The kitchen is a magical place, where marvellous spells can be created, and well-established beliefs can be undone. Both events often occur when making mashed potatoes: while it’s true that the modest potato can be transformed into one of the tastiest of dishes, the idea that making them well is easy is a commonly-held belief that should be re-evaluated. A great dish of mashed potatoes takes a great deal of attention in order to turn out perfectly: I’ve learned this personally, after years of attempts that I considered more or less adequate, I’ve discovered the tricks and secrets to making this beloved side dish.
The first secret is in the main ingredient – the potatoes – which are rich in starch. Starch itself contains 20% amylose and 80% amylopectin – two words that may be unfamiliar, but should be understood if hoping to really master the art of the mashed potato. Their main feature is that neither one of them mixes well with water: amylose will melt if the water is above 55°, while amylopectin is totally insoluble. This is why, when we mash the potatoes and add hot water, the amylose tends to ment, while the amylopectin takes on a disordered structure, rendering the mixture pasty and puffy – nothing like the velvety texture that we want to find on our plates. This is why instant mixes that require the addition of water, are incomparable to the homemade versions. With milk, however, the result is different, as milk is rich in a protein called casein, which makes the mixture more fluid and compact. And when casein is combined with fat, its structure becomes even more ordered, which improves the quality and taste. This is why any mashed potato recipe worth consulting calls for the addition of butter, as it provides the needed fat. To this end, olive oil could also be used, although that would mitigate the typical milky aftertaste.
..............................
REQUIREMENT A: Please quote the passage from the mashed potato text from "The kitchen is" up to and including "beloved side dish.".
REQUIREMENT B: In the mashed potato text, what protein in milk makes the mixture more fluid and compact?

RECORDS:
..............................
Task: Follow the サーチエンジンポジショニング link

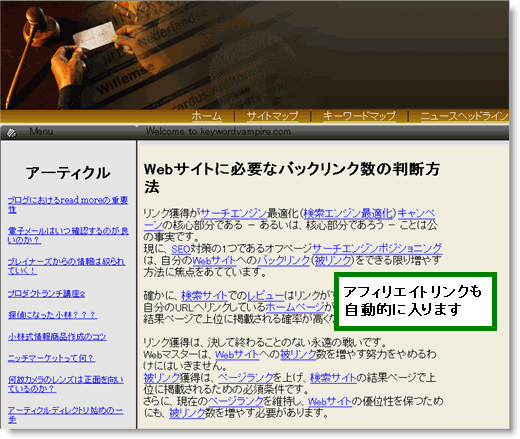Action: [x=377, y=248]
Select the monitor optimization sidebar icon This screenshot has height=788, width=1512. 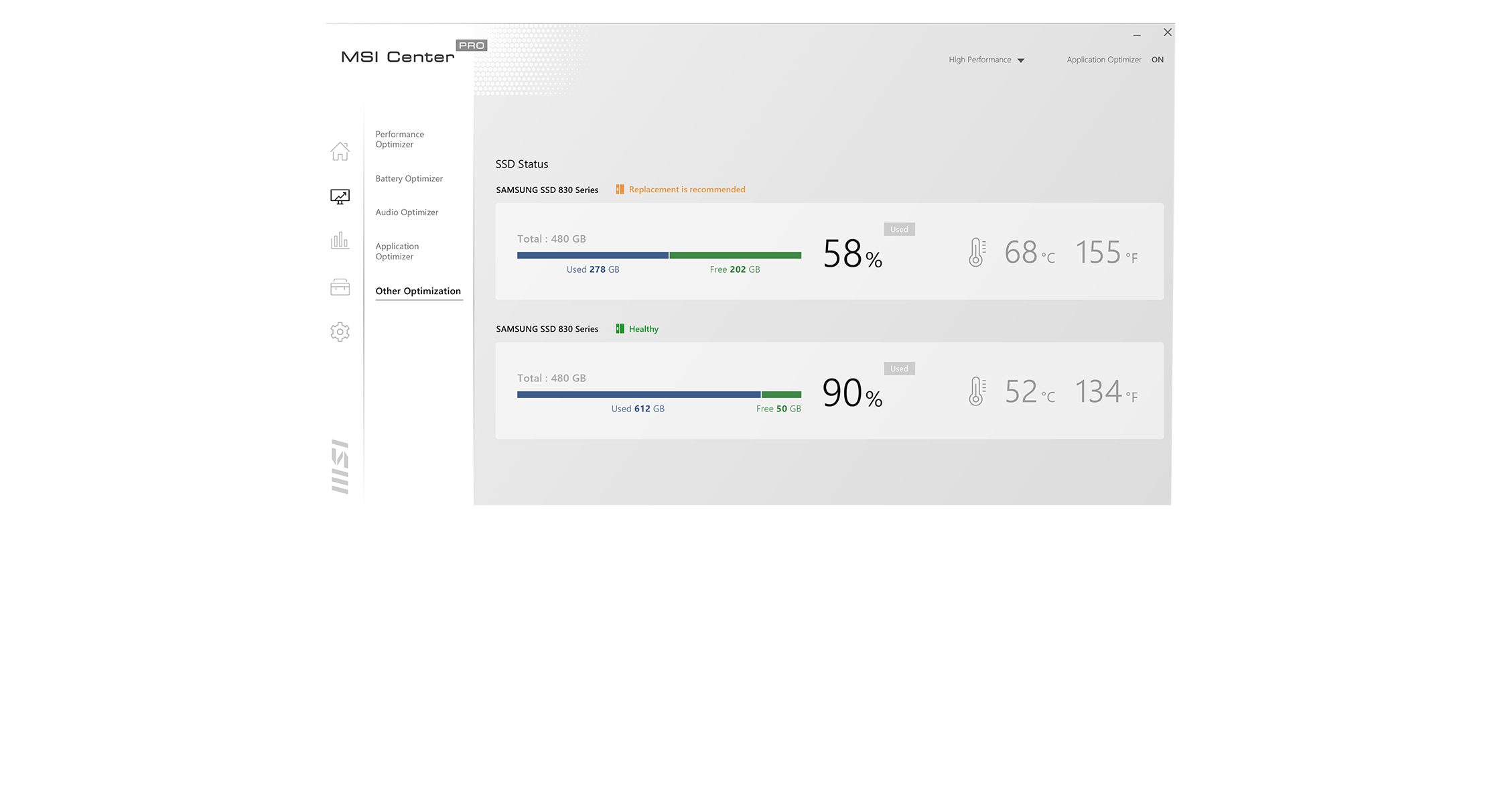tap(340, 196)
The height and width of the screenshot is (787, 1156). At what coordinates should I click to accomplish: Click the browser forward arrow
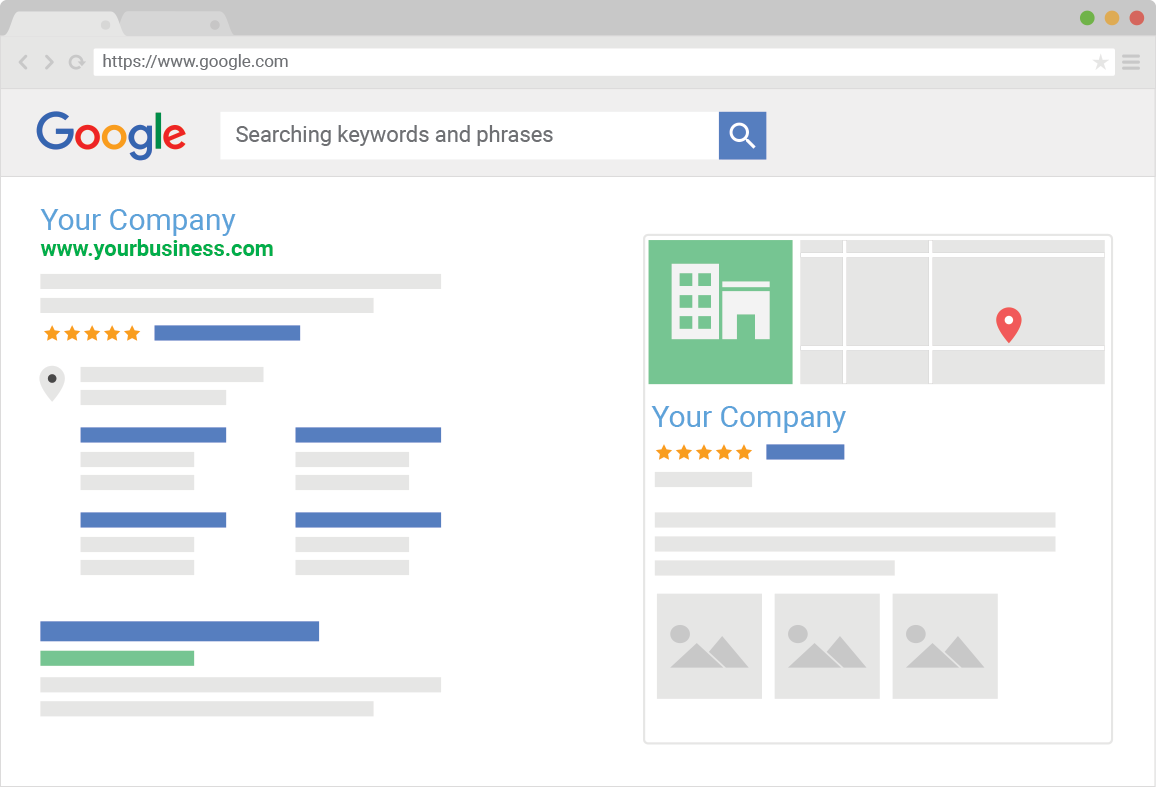coord(49,62)
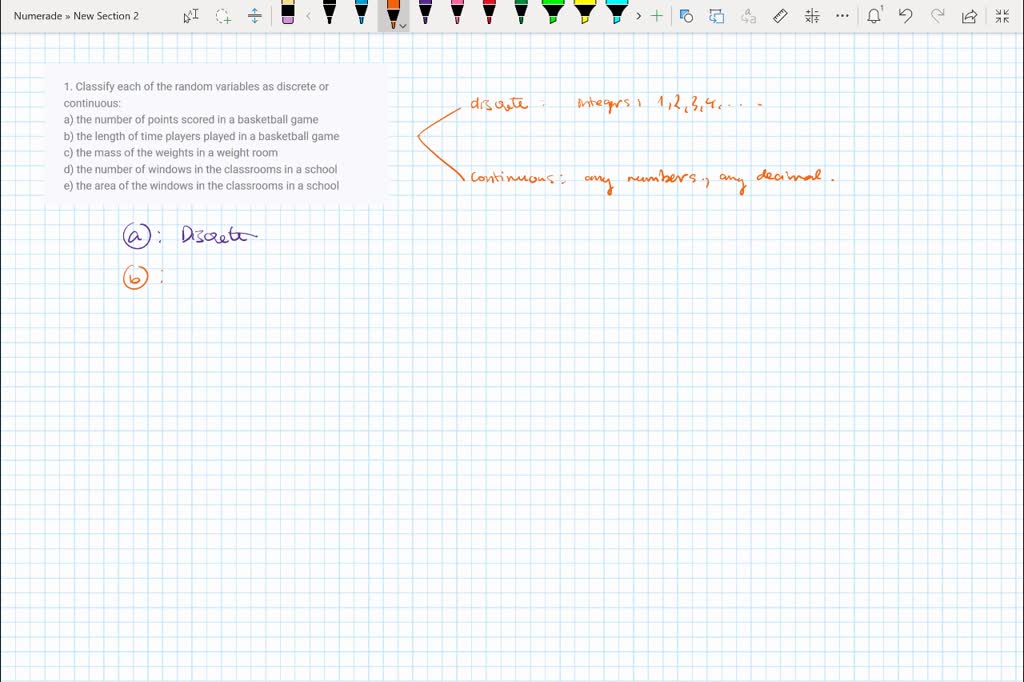This screenshot has height=682, width=1024.
Task: Pick the purple pen
Action: point(426,13)
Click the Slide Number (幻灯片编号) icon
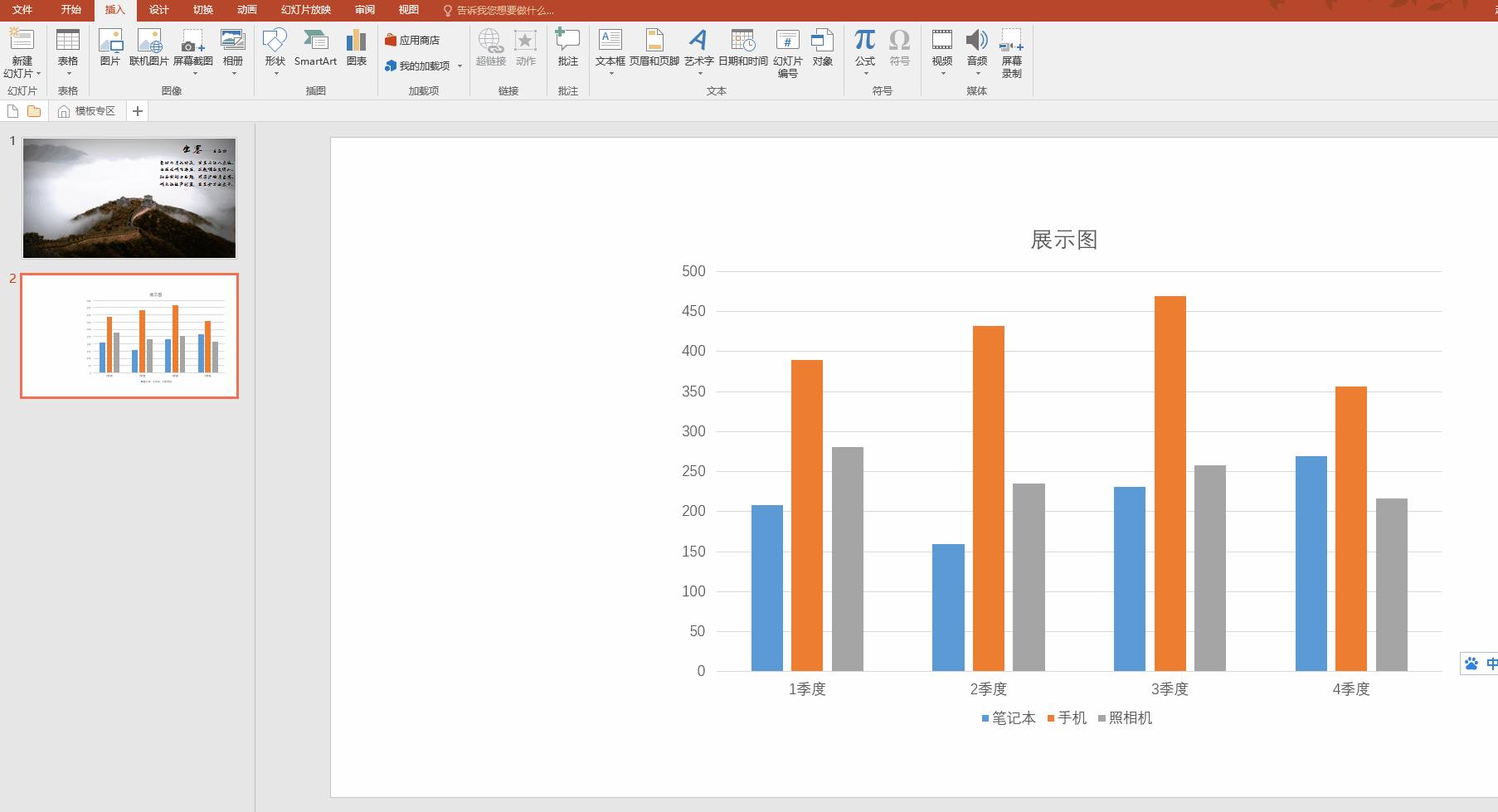1498x812 pixels. (787, 53)
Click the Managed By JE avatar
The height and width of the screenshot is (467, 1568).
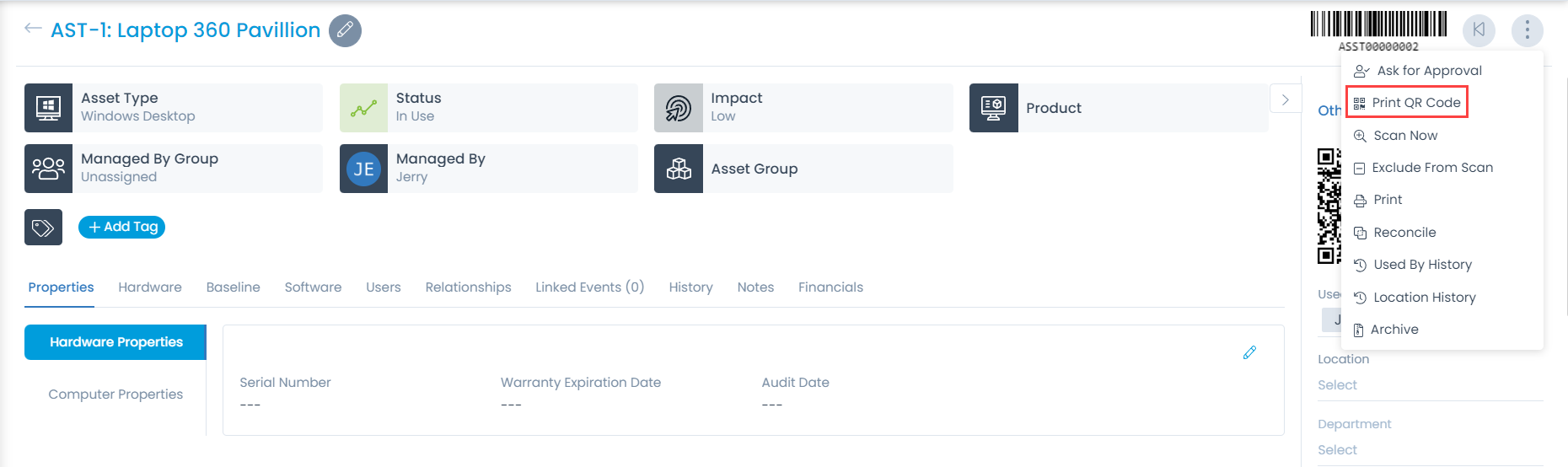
..............................
WRITTEN ANSWER A:
The kitchen is a magical place, where marvellous spells can be created, and well-established beliefs can be undone. Both events often occur when making mashed potatoes: while it’s true that the modest potato can be transformed into one of the tastiest of dishes, the idea that making them well is easy is a commonly-held belief that should be re-evaluated. A great dish of mashed potatoes takes a great deal of attention in order to turn out perfectly: I’ve learned this personally, after years of attempts that I considered more or less adequate, I’ve discovered the tricks and secrets to making this beloved side dish.

WRITTEN ANSWER B: Casein.